» Task goal:
The records beneath should be restated word for word.

» Dataset extract:

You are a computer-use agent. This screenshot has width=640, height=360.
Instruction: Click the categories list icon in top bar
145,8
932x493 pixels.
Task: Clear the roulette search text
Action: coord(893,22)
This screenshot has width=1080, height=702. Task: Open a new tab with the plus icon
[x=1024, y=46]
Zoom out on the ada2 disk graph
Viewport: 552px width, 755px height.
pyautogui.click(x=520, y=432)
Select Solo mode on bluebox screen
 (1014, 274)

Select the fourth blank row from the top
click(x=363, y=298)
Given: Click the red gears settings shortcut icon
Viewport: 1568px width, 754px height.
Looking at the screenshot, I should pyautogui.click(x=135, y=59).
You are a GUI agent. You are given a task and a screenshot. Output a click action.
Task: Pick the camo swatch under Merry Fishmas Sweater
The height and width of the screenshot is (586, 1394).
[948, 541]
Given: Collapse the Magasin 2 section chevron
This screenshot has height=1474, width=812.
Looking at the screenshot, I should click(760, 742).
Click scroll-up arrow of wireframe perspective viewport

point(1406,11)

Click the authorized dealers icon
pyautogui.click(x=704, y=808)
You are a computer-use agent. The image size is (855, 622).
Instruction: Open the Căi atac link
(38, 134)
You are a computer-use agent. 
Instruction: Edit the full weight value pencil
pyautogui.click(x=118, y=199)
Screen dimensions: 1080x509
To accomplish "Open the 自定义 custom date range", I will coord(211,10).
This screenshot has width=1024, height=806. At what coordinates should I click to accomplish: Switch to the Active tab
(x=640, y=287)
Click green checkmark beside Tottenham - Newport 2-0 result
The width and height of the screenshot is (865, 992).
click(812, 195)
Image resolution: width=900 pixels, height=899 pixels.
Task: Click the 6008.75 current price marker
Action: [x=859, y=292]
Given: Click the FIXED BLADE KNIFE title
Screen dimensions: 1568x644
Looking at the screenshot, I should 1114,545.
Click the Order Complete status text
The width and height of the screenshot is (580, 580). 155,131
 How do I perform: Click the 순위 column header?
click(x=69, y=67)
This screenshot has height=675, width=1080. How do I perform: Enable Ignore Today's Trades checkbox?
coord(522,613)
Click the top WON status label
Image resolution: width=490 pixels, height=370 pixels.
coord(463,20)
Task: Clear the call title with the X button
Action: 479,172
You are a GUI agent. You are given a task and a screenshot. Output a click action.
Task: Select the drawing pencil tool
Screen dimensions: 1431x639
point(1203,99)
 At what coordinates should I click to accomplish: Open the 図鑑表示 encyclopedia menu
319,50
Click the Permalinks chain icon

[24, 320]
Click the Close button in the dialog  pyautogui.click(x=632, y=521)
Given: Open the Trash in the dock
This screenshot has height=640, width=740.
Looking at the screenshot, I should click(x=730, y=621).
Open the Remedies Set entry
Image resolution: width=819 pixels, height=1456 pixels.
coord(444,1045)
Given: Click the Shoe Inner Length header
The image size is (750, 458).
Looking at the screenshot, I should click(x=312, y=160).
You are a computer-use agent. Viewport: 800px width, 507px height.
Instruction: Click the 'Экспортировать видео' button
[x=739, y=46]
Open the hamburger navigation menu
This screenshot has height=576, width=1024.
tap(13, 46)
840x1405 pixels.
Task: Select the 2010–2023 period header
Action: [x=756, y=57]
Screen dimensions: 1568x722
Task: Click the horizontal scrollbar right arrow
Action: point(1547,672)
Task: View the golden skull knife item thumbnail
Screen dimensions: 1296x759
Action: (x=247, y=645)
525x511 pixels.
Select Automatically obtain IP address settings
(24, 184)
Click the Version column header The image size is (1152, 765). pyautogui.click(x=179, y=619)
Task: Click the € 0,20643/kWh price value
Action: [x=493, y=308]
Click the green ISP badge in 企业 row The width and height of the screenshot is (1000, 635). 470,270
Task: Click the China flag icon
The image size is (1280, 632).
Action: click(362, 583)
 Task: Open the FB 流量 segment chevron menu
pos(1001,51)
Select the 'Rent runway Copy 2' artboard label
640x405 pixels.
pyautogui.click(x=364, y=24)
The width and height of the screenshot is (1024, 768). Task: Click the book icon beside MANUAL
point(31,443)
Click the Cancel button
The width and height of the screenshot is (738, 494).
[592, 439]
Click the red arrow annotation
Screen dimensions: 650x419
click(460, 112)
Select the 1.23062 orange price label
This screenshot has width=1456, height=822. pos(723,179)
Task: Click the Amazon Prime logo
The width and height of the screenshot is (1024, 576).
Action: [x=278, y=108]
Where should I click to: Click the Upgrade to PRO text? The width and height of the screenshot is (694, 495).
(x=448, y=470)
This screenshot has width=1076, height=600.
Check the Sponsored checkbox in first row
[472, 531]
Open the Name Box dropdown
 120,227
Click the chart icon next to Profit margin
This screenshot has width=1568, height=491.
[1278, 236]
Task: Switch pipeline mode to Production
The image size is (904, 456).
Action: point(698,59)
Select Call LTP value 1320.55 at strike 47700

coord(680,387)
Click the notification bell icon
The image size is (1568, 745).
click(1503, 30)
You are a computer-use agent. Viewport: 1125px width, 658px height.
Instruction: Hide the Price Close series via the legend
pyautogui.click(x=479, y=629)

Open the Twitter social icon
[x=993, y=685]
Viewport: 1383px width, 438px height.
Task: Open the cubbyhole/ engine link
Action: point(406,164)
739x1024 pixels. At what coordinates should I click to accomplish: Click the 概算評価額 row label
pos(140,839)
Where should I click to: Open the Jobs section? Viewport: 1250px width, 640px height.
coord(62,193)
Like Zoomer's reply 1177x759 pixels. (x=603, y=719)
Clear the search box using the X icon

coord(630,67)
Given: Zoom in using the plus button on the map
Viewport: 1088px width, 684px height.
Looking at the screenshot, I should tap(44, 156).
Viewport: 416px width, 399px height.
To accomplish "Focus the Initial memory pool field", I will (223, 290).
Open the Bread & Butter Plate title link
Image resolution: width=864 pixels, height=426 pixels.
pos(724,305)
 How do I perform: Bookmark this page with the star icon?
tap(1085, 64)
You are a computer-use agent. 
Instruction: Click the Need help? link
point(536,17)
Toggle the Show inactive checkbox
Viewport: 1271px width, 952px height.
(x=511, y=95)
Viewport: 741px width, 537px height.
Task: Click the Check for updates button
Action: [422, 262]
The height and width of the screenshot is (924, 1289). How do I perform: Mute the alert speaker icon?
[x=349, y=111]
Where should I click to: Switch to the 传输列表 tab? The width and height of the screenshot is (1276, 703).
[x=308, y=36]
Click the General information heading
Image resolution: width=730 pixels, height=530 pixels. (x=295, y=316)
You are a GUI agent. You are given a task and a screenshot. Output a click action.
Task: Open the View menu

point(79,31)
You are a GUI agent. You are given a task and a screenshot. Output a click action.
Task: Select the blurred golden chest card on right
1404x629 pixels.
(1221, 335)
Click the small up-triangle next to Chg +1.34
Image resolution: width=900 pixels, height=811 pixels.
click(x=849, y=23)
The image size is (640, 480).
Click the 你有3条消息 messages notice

» Solution to this task:
You are a computer-use agent. This screenshot has width=640, height=360.
Instruction: Click the categories list icon in top bar
145,8
932x493 pixels.
Task: Clear the roulette search text
Action: coord(893,22)
This screenshot has width=1080, height=702. Task: Open a new tab with the plus icon
[x=1024, y=46]
Zoom out on the ada2 disk graph
Viewport: 552px width, 755px height.
pyautogui.click(x=520, y=432)
Select Solo mode on bluebox screen
 (1014, 274)

Select the fourth blank row from the top
click(x=363, y=298)
Given: Click the red gears settings shortcut icon
Viewport: 1568px width, 754px height.
Looking at the screenshot, I should pyautogui.click(x=135, y=59).
You are a GUI agent. You are given a task and a screenshot. Output a click action.
Task: Pick the camo swatch under Merry Fishmas Sweater
The height and width of the screenshot is (586, 1394).
[948, 541]
Given: Collapse the Magasin 2 section chevron
This screenshot has height=1474, width=812.
Looking at the screenshot, I should click(760, 742).
Click scroll-up arrow of wireframe perspective viewport

point(1406,11)

Click the authorized dealers icon
pyautogui.click(x=704, y=808)
You are a computer-use agent. The image size is (855, 622).
Instruction: Open the Căi atac link
(38, 134)
You are a computer-use agent. 
Instruction: Edit the full weight value pencil
pyautogui.click(x=118, y=199)
Screen dimensions: 1080x509
To accomplish "Open the 自定义 custom date range", I will coord(211,10).
This screenshot has width=1024, height=806. At what coordinates should I click to accomplish: Switch to the Active tab
(x=640, y=287)
Click green checkmark beside Tottenham - Newport 2-0 result
The width and height of the screenshot is (865, 992).
click(812, 195)
Image resolution: width=900 pixels, height=899 pixels.
Task: Click the 6008.75 current price marker
Action: [x=859, y=292]
Given: Click the FIXED BLADE KNIFE title
Screen dimensions: 1568x644
Looking at the screenshot, I should 1114,545.
Click the Order Complete status text
The width and height of the screenshot is (580, 580). 155,131
 How do I perform: Click the 순위 column header?
click(x=69, y=67)
This screenshot has height=675, width=1080. How do I perform: Enable Ignore Today's Trades checkbox?
coord(522,613)
Click the top WON status label
Image resolution: width=490 pixels, height=370 pixels.
coord(463,20)
Task: Clear the call title with the X button
Action: 479,172
You are a GUI agent. You are given a task and a screenshot. Output a click action.
Task: Select the drawing pencil tool
Screen dimensions: 1431x639
point(1203,99)
 At what coordinates should I click to accomplish: Open the 図鑑表示 encyclopedia menu
319,50
Click the Permalinks chain icon

[24, 320]
Click the Close button in the dialog  pyautogui.click(x=632, y=521)
Given: Open the Trash in the dock
This screenshot has height=640, width=740.
Looking at the screenshot, I should click(x=730, y=621).
Open the Remedies Set entry
Image resolution: width=819 pixels, height=1456 pixels.
coord(444,1045)
Given: Click the Shoe Inner Length header
The image size is (750, 458).
Looking at the screenshot, I should click(x=312, y=160).
You are a computer-use agent. Viewport: 800px width, 507px height.
Instruction: Click the 'Экспортировать видео' button
[x=739, y=46]
Open the hamburger navigation menu
This screenshot has height=576, width=1024.
tap(13, 46)
840x1405 pixels.
Task: Select the 2010–2023 period header
Action: [x=756, y=57]
Screen dimensions: 1568x722
Task: Click the horizontal scrollbar right arrow
Action: point(1547,672)
Task: View the golden skull knife item thumbnail
Screen dimensions: 1296x759
Action: (x=247, y=645)
525x511 pixels.
Select Automatically obtain IP address settings
(24, 184)
Click the Version column header The image size is (1152, 765). pyautogui.click(x=179, y=619)
Task: Click the € 0,20643/kWh price value
Action: [x=493, y=308]
Click the green ISP badge in 企业 row The width and height of the screenshot is (1000, 635). 470,270
Task: Click the China flag icon
The image size is (1280, 632).
Action: click(362, 583)
 Task: Open the FB 流量 segment chevron menu
pos(1001,51)
Select the 'Rent runway Copy 2' artboard label
640x405 pixels.
pyautogui.click(x=364, y=24)
The width and height of the screenshot is (1024, 768). Task: Click the book icon beside MANUAL
point(31,443)
Click the Cancel button
The width and height of the screenshot is (738, 494).
[592, 439]
Click the red arrow annotation
Screen dimensions: 650x419
click(460, 112)
Select the 1.23062 orange price label
This screenshot has width=1456, height=822. pos(723,179)
Task: Click the Amazon Prime logo
The width and height of the screenshot is (1024, 576).
Action: [x=278, y=108]
Where should I click to: Click the Upgrade to PRO text? The width and height of the screenshot is (694, 495).
(x=448, y=470)
This screenshot has width=1076, height=600.
Check the Sponsored checkbox in first row
[472, 531]
Open the Name Box dropdown
 120,227
Click the chart icon next to Profit margin
This screenshot has width=1568, height=491.
[1278, 236]
Task: Switch pipeline mode to Production
The image size is (904, 456).
Action: point(698,59)
Select Call LTP value 1320.55 at strike 47700

coord(680,387)
Click the notification bell icon
The image size is (1568, 745).
click(1503, 30)
You are a computer-use agent. Viewport: 1125px width, 658px height.
Instruction: Hide the Price Close series via the legend
pyautogui.click(x=479, y=629)

Open the Twitter social icon
[x=993, y=685]
Viewport: 1383px width, 438px height.
Task: Open the cubbyhole/ engine link
Action: point(406,164)
739x1024 pixels. At what coordinates should I click to accomplish: Click the 概算評価額 row label
pos(140,839)
Where should I click to: Open the Jobs section? Viewport: 1250px width, 640px height.
coord(62,193)
Like Zoomer's reply 1177x759 pixels. (x=603, y=719)
Clear the search box using the X icon

coord(630,67)
Given: Zoom in using the plus button on the map
Viewport: 1088px width, 684px height.
Looking at the screenshot, I should tap(44, 156).
Viewport: 416px width, 399px height.
To accomplish "Focus the Initial memory pool field", I will (223, 290).
Open the Bread & Butter Plate title link
Image resolution: width=864 pixels, height=426 pixels.
pos(724,305)
 How do I perform: Bookmark this page with the star icon?
tap(1085, 64)
You are a computer-use agent. 
Instruction: Click the Need help? link
point(536,17)
Toggle the Show inactive checkbox
Viewport: 1271px width, 952px height.
(x=511, y=95)
Viewport: 741px width, 537px height.
Task: Click the Check for updates button
Action: [422, 262]
The height and width of the screenshot is (924, 1289). How do I perform: Mute the alert speaker icon?
[x=349, y=111]
Where should I click to: Switch to the 传输列表 tab? The width and height of the screenshot is (1276, 703).
[x=308, y=36]
Click the General information heading
Image resolution: width=730 pixels, height=530 pixels. (x=295, y=316)
You are a GUI agent. You are given a task and a screenshot. Output a click action.
Task: Open the View menu

point(79,31)
You are a GUI agent. You are given a task and a screenshot. Output a click action.
Task: Select the blurred golden chest card on right
1404x629 pixels.
(1221, 335)
Click the small up-triangle next to Chg +1.34
Image resolution: width=900 pixels, height=811 pixels.
click(x=849, y=23)
The image size is (640, 480).
Click the 你有3条消息 messages notice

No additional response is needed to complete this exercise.